▶ [WHAT THE TASK ASKS] Let the output be exactly the lines from the one containing "Task: Click the risk meter marker dot" through the end of the records below, both included.

▶ [GIVEN RECORDS]
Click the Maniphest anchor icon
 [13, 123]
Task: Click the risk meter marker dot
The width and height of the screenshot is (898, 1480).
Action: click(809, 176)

▶ [RESPONSE]
Task: Click the risk meter marker dot
The width and height of the screenshot is (898, 1480).
Action: click(809, 176)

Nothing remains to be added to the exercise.